Phase 14 — Production API
Exposes the full Cruvero agent runtime as a production-grade REST API with OpenAPI 3.1, JWT/API key auth, per-tenant rate limiting, OTel tracing, and ECS logging. Built on Huma v2 + Chi, deployed as cmd/api — independent from the existing cmd/ui operator console.

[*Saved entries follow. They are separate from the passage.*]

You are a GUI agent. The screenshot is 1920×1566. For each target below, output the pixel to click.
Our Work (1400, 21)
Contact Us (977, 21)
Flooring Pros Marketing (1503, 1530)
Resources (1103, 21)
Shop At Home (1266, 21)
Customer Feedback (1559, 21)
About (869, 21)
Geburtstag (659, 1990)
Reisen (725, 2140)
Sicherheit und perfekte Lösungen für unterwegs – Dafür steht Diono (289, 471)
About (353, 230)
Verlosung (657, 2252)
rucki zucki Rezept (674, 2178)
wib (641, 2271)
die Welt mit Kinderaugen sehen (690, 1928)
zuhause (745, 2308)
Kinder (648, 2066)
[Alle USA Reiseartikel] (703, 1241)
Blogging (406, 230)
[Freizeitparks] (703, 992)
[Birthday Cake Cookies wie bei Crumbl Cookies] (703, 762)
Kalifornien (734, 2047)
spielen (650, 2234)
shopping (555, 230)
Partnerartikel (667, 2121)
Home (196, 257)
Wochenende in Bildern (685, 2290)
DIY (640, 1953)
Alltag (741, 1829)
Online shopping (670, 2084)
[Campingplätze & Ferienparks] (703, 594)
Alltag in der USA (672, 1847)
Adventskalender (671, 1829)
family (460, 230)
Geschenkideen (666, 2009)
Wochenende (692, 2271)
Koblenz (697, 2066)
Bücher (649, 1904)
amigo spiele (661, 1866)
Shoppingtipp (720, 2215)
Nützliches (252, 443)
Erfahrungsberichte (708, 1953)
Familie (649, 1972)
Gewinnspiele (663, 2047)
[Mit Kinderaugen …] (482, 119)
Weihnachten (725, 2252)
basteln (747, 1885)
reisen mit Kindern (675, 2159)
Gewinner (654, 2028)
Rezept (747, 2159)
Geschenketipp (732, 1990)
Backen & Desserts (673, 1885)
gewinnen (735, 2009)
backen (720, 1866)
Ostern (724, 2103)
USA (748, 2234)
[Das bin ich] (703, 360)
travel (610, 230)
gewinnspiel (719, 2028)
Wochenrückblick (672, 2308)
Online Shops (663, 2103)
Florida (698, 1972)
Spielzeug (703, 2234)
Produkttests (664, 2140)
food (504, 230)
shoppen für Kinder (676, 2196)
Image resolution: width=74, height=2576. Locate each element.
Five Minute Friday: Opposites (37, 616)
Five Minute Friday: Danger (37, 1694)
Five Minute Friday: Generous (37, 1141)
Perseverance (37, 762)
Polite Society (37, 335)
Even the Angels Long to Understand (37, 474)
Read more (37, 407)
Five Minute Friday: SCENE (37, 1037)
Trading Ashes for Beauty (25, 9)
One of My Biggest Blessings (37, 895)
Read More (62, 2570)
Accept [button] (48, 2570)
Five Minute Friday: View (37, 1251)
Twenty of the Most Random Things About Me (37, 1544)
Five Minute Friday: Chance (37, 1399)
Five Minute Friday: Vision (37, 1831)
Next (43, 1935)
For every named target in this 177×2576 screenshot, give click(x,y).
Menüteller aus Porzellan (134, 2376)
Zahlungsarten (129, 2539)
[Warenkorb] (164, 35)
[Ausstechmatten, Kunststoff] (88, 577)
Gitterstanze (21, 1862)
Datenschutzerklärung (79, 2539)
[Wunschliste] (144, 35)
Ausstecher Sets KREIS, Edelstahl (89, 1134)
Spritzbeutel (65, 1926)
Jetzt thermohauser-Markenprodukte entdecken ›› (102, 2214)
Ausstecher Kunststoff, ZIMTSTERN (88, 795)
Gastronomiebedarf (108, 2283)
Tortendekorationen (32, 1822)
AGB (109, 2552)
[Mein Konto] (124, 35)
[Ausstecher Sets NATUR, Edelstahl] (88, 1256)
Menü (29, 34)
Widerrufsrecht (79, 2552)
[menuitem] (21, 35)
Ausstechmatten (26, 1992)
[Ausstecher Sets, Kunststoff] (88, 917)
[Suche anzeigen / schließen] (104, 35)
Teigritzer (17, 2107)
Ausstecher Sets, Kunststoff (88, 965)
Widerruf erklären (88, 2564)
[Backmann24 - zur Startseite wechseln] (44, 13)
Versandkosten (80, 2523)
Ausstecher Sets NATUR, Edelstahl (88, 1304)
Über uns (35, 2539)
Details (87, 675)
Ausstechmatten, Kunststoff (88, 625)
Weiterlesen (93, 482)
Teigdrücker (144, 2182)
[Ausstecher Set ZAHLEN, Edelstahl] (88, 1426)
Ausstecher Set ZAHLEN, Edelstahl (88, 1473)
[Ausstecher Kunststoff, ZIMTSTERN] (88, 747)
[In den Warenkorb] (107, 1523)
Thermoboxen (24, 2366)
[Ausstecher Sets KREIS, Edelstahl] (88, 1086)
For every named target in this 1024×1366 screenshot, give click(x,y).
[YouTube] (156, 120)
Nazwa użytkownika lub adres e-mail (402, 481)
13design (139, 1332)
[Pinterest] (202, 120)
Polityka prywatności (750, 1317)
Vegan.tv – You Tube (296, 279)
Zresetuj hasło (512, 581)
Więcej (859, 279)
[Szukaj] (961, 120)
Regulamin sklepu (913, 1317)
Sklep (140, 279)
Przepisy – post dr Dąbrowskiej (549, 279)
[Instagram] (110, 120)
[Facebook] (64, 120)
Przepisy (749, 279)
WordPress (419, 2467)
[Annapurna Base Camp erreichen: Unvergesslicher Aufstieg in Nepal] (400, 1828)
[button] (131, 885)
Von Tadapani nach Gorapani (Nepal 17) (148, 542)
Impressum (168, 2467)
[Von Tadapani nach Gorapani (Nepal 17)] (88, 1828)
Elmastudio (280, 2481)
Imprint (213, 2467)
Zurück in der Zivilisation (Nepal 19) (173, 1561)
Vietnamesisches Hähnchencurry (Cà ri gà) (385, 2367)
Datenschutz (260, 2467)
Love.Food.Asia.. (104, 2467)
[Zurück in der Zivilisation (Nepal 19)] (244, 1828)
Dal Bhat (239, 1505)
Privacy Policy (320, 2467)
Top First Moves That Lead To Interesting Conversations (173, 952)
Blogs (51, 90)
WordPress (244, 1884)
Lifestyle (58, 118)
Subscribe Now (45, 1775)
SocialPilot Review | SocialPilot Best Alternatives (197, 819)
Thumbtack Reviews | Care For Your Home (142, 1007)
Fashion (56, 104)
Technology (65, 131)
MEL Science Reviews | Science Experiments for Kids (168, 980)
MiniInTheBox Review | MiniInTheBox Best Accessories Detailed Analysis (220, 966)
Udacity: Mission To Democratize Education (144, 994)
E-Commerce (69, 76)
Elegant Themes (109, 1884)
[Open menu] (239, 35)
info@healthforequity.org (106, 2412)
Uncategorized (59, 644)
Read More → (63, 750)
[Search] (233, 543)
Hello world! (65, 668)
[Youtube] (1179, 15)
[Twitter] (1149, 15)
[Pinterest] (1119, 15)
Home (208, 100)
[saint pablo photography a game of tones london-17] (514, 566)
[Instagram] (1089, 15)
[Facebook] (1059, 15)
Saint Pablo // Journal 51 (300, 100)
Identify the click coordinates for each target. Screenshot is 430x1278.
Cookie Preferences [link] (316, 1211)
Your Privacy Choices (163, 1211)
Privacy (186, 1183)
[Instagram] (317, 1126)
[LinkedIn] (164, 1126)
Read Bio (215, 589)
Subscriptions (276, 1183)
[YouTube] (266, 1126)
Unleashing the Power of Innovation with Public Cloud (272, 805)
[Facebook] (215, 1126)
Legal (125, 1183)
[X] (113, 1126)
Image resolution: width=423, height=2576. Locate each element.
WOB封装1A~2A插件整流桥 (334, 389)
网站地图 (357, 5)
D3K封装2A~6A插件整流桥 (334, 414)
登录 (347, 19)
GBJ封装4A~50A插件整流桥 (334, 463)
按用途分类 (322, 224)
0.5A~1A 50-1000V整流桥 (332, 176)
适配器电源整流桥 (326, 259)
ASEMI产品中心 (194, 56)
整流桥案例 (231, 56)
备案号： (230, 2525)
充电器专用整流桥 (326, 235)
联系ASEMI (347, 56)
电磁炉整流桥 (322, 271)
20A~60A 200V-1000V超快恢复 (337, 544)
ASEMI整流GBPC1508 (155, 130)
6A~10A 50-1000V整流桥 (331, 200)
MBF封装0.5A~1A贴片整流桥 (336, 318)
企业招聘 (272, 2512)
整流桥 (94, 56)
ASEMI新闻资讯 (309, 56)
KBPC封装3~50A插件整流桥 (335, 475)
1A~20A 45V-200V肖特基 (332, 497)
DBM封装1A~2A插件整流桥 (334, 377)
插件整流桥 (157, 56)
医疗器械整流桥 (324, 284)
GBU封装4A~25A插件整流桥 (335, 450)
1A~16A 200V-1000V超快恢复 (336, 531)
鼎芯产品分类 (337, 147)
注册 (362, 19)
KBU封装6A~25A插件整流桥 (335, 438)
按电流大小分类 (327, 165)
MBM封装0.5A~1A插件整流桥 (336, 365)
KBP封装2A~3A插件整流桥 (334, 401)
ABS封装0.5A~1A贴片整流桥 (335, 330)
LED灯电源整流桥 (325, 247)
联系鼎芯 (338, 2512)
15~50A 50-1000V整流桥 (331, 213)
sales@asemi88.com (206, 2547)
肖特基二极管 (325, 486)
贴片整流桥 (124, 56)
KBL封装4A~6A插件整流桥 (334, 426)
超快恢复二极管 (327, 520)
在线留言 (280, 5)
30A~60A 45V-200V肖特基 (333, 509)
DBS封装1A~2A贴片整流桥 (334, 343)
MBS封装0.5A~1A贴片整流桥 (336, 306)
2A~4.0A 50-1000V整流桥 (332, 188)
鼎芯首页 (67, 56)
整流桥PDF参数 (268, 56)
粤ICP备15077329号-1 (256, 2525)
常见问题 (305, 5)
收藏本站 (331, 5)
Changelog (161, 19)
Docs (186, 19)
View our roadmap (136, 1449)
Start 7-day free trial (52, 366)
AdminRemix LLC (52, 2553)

Status: Completed (2026-02-09)
Depends on: Phases 1-10 complete
Tech spec: CRUVERO-API.md (root)
Migrations: None (API layer only — uses existing stores)
Sub-Phases
| Sub-Phase | Name | Prompts | Depends On |
|---|---|---|---|
| 14A | Foundation & Scaffold | 3 | — |
| 14B | Agent Runs & Lifecycle | 3 | 14A |
| 14C | Tools & Registry | 2 | 14A |
| 14D | Supervisor & Graph Workflows | 3 | 14A |
| 14E | Memory, Traces & Provenance | 2 | 14A |
| 14F | Models, Cost & Diff Testing | 2 | 14A |
| 14G | Tenants, Quota, Audit & Security | 3 | 14A |
| 14H | Admin & Worker Operations | 2 | 14A |
| 14I | Testing & Documentation | 3 | 14B-14H |
Dependency Graph
14A (Foundation) ──┬──→ 14B (Runs)
├──→ 14C (Tools)
├──→ 14D (Supervisor/Graph)
├──→ 14E (Memory/Traces)
├──→ 14F (Models/Cost)
├──→ 14G (Tenants/Quota/Audit)
└──→ 14H (Admin)
14B-14H ──────────→ 14I (Testing & Docs)
Sub-phases 14B-14H are independent of each other and can be built in parallel after 14A completes. Each registers its route group on the Huma API instance created in 14A.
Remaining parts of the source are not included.